Shanghai now has 10 medium-risk COVID-19 areas dotted across the city, including downtown areas Huang Pu and Jing’an districts, where top luxury retailers including Sun Hung Kai Properties’s iAPM, New World Development’s K11 and Daimaru Department Stores, Wheelock Group’s Lane Crawford, Bailian Group’s TX Huaihai, Lai Sun Group’s Hong Kong Plaza, Shui On Land’s Xintiandi, Kerry Properties’s Jing An Kerry Centre, Hang Lung Properties’s Plaza 66 and Swire’s HKRI Taikoo Hui are located.
While Shanghai has not entered a full lockdown, movement has been restricted in and out of the city, school children are back to online learning, and neighborhoods around the outbreak areas are subject to a 48-hour lockdown and massive testings.
Certain malls and offices in the city are shut if they are linked to a positive case.

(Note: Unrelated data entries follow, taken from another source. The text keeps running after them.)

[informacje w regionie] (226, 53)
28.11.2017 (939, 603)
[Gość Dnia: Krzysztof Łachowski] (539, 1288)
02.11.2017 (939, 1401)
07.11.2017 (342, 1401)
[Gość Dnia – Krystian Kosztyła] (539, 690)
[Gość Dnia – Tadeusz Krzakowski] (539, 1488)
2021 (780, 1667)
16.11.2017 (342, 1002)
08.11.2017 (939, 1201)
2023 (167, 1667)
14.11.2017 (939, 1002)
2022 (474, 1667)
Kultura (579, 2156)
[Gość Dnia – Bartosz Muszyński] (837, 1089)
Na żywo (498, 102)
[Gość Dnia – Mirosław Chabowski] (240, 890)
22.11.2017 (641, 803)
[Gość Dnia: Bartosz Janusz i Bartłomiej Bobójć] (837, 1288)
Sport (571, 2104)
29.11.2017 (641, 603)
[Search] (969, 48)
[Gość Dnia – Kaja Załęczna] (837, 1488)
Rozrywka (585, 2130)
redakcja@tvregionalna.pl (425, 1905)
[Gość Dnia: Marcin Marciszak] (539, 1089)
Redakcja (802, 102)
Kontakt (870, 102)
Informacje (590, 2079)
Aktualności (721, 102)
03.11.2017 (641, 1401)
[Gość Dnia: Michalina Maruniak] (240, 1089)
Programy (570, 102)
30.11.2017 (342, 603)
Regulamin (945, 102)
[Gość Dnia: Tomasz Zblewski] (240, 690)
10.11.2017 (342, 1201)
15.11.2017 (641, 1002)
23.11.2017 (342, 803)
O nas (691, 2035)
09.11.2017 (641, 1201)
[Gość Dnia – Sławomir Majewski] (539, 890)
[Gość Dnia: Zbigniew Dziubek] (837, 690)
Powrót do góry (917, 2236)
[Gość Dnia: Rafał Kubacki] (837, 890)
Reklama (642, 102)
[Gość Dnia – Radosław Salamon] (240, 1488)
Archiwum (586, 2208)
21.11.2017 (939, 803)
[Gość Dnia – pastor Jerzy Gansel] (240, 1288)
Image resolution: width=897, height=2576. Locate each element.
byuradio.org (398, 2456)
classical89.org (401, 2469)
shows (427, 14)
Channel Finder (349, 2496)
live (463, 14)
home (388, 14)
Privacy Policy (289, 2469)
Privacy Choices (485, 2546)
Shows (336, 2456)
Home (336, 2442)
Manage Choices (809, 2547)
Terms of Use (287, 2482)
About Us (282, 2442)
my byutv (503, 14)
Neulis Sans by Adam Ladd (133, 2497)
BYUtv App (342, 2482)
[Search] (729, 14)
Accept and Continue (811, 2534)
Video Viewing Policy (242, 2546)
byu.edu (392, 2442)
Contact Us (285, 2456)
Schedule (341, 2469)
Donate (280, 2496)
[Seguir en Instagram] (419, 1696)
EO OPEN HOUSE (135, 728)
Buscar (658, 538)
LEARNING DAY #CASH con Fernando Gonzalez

A handful of communication managers at the China offices of French and Italian luxury houses told WWD that the teams have been working from home since last week.
Bohan Qiu, founder of the Shanghai-based communication agency BoH Project, added that all events planned for the next month have been postponed or moved online, especially those during Shanghai Fashion Week, which was originally scheduled to be held from March 25 to April 1. New dates have not been announced.
“The sudden arrival of Omicron has disrupted all fashion plans and calendars, as shows and gatherings are no longer allowed, and all previous permissions granted by the government during fashion week had been revoked. Some photography studios are closed also, with many buildings and individuals under quarantine,” he said.
He is not too concerned over the lockdown’s impact on the brands, however, since Shanghai Fashion Week held a successful digital edition during the first outbreak back in March 2020 in partnership with Alibaba’s Tmall.
At the time, some 150 brands showcased their fall 2020 collections while selling items from the current season via livestreaming to Tmall’s 800 million active users. More than 2.5 million people watched the fashion week’s opening ceremony, and 6 million watched the shows on the first day.
The current situation in Beijing was better as strict rules have been in place since before Winter Olympics. The city reported six cases, sources said on Sunday.
The regional lockdowns in China put more pressure on those luxury brands hoping the country will continue to deliver robust growth in 2022, with tactics like rounds of price hikes, appointing top athletes as ambassadors, and expanding online channels with JD.com and TikTok’s parent company ByteDance.
Bain already warned in its annual China Luxury Report that luxury growth in China might further slow in 2022 as the country began to crack down on the tech, entertainment, real estate and tutoring sectors under the name of common prosperity, as well as sporadic COVID-19 outbreaks.
During the Wuhan lockdowns in 2020, luxury houses saw their revenue on average plummet by 15 to 30 percent in the period.